One of our recent late last year travels took us up into the high alpine region of Victoria.
Yes we do have an alpine region here in Australia, which may be hard to believe, considering at the moment the top end of Australia is experiencing a number of high category cyclones and extensive flooding, whilst down here in Victoria we are experiencing our yearly outbreak of bushfires.
I recall my younger days hiking,camping and fishing all up throughout the Upper Yarra mountain range, the beautiful ferns basking beneath the tall mountain ash trees, the vibrant colours of the abundant birds that inhabited this beautiful area,the sight of the occassional Lyrebird and listening to its mating call. The beauty of experiencing nature in her morning pristine glory, crystal clear mountain streams, the home of the beautiful rainbow trout and the occassional sight of the Platypus cavorting with her young near the creek bank,all this a veritable glimpse into the very soul of mother nature.
Back in the days of my youth, the roads into the mountains were mainly constructed of gravel or dirt, roads with sheer drops into the valleys below on one side and the other side, a high mountain with the everpresent threat of rockfalls.
Today the roads are bitumanised and well cared for, they still have to be driven with care as they twist and turn and snake their way into the mountains.
The purpose of this story is to introduce you to one of Australia;s beautiful animals that inhabit this region, the Wombat.
The Wombat inhabits the mountain areas around Australia and in some cases is becoming extinct due to human intervention, cattle grazing etc.
He is a short legged animal with a short stubby tail, he grows to a length of approximately 1 metre. They dig an extensive burrow system, and a distinct adaption of the Wombat is that they have a backward facing pouch for their young, backward facing so as not to throw dirt back into the pouch as they burrow. Their colouring ranges from sandy to brown,and grey to black.
They are a nocturnal animal and only come out at night or dark cloudy days, they are virtually blind in sunlight.
To experience the sight of this animal in its natural environment, you have to travel or camp out during the night in the high mountains.
The mountain people know that when driving the roads at night, in all probability, you will come across a Wombat on the road during its nocturnal travels, and as such they are well aware of their cars speed, driving cautiously with lights on high.
However the tourists and suburbanites are a problem, even though the roads are signed as to the Wombats presence, they fail to adjust their speed accordingly, and thus the Wombat becomes a victim to speed.
The following picture may be distressing to some,I wasn;t originally going to include it but on reflection changed my mind.

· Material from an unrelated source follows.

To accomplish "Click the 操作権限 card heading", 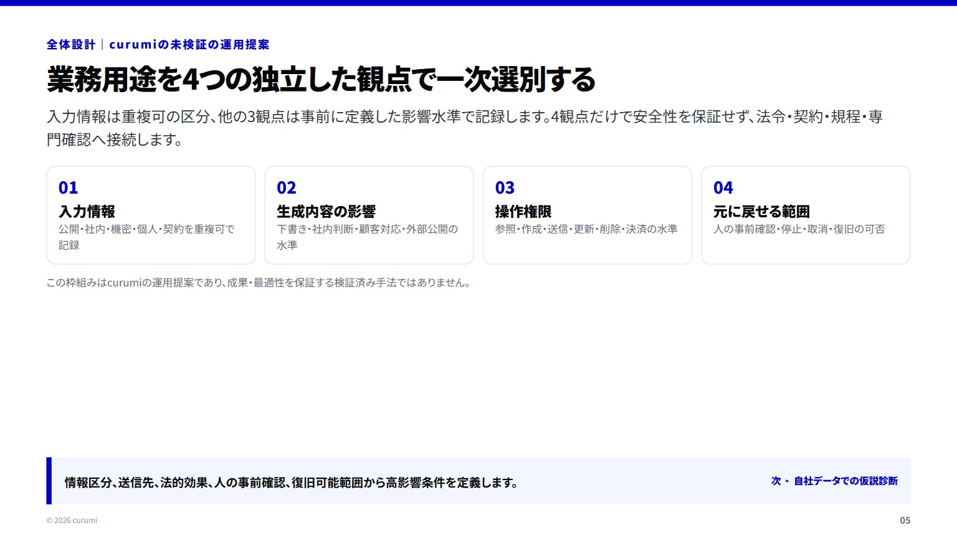I will (x=523, y=212).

I came across this fellow during daylight hours in the middle of the road, I was warned of his presence by the flashing of an oncoming cars headlights, I slowed down and decided to drag him off the road, but had forgotten how heavy and huge they are, the highway patrol will remove him as it would take about 4 men to do the job.
I included the picture to show the Wombats size when compared to the white line in the middle of the road, also to show you his claws that is used for burrowing.
Sadly a lot of Australian wildlife are more prevalent on the roads at night and as such fall prey to mans presence, although unintentional , it is an accepted fact of life.